Jonas est un prénom masculin très prisé pendant le XVIIe siècle dans les pays anglophones. Ce prénom n’a pourtant pas séduit les Français bien qu’on dénombre plus de 3 600 Jonas depuis son introduction vers les années 1970.
Francs, spirituels, aventureux et étranges sont entre autres les traits de caractère des Jonas. Ils se démarquent aussi par leur comportement réfléchi et distingué.
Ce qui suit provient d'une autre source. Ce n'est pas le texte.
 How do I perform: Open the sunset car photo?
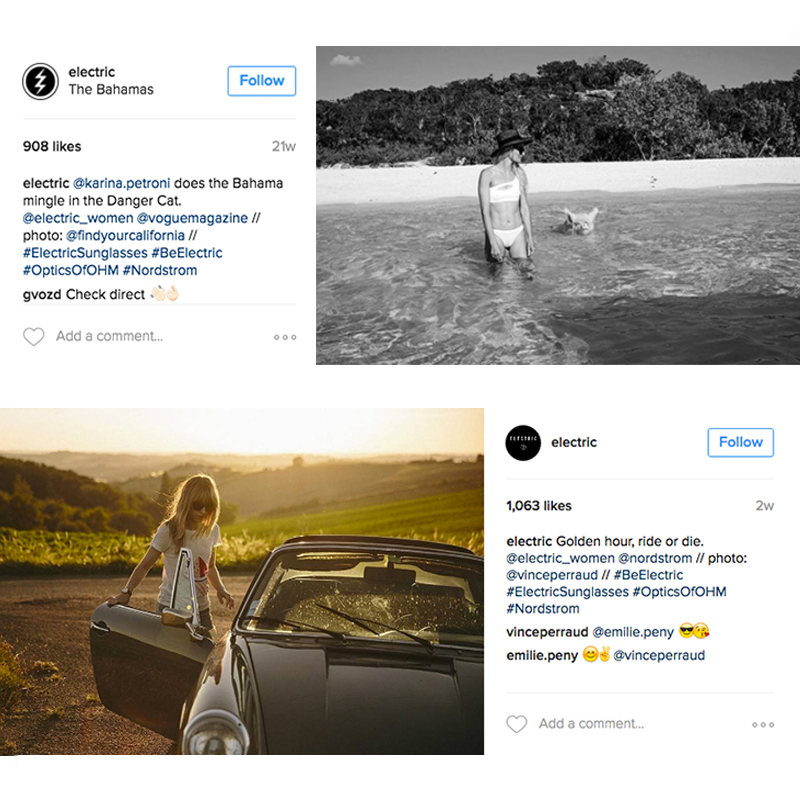tap(242, 581)
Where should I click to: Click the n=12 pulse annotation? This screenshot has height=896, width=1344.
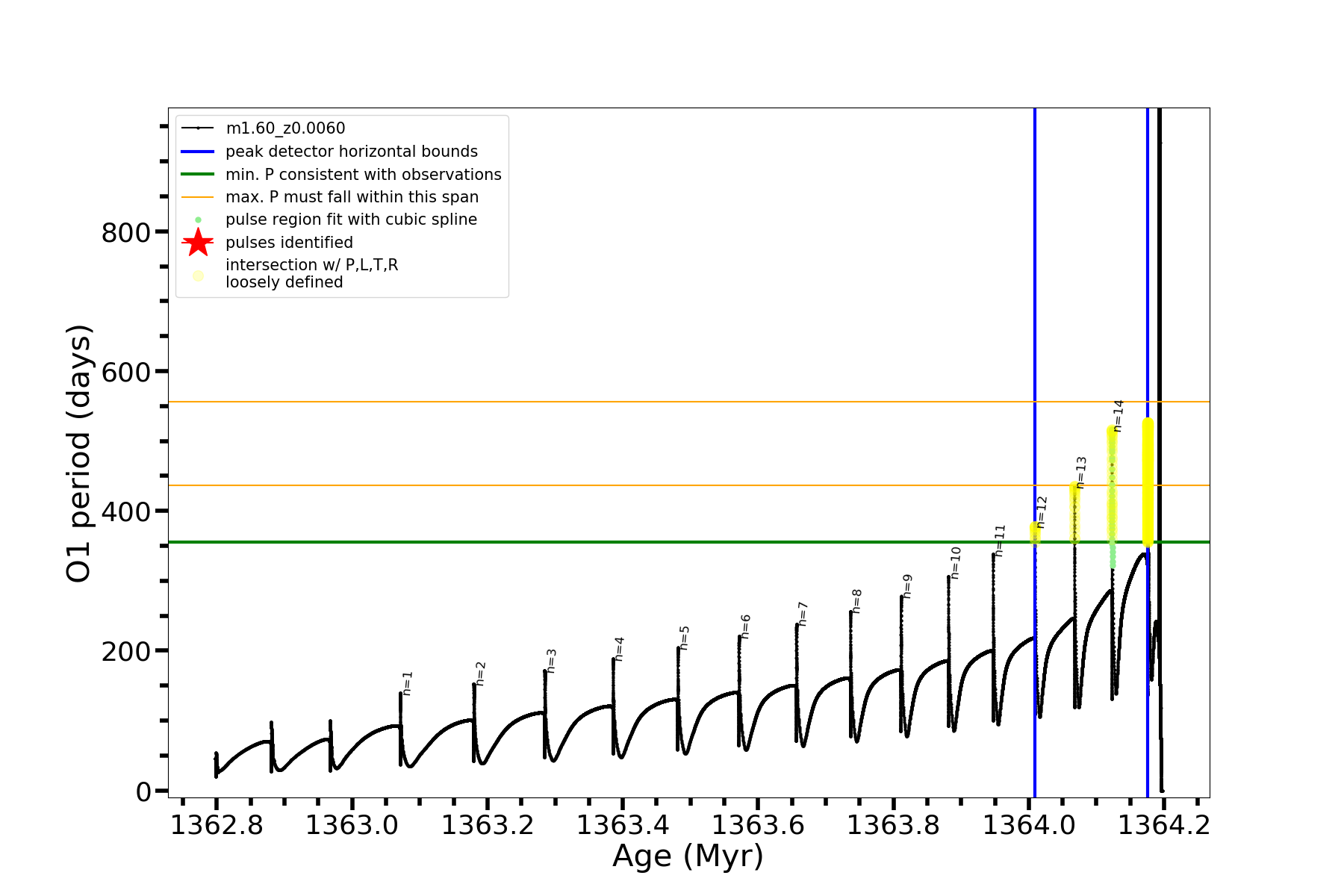point(1042,512)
Les Jonas sont des êtres complexes, oscillant entre deux penchants contradictoires.
On considère les prénoms suivants comme étant des dérivés de Jonas : Jona, Jonah, Yona, Ion, Giona, Younes et Yoness.
Parmi les célébrités ayant porté ce prénom, on compte Jonas Lie (écrivain), Jonas Jonasson (écrivain), Carl Jonas Love (écrivain), Jonas Mekas (écrivain), Jonas Martin (footballeur) et Jonas Kaufmann (chanteur d’opéra).

Personnalité de Jonas

De tempérament anxieux, ils recherchent d'abord la sécurité, aussi bien matérielle que morale. Assez casaniers, ils n'aiment pas trop le changement. Désintéressés, généreux, ils cherchent toujours à rendre service. Calmes, persévérants, ce sont des êtres sincères et tolérants. Très sensibles, ils fuient les conflits et ont horreur de se quereller.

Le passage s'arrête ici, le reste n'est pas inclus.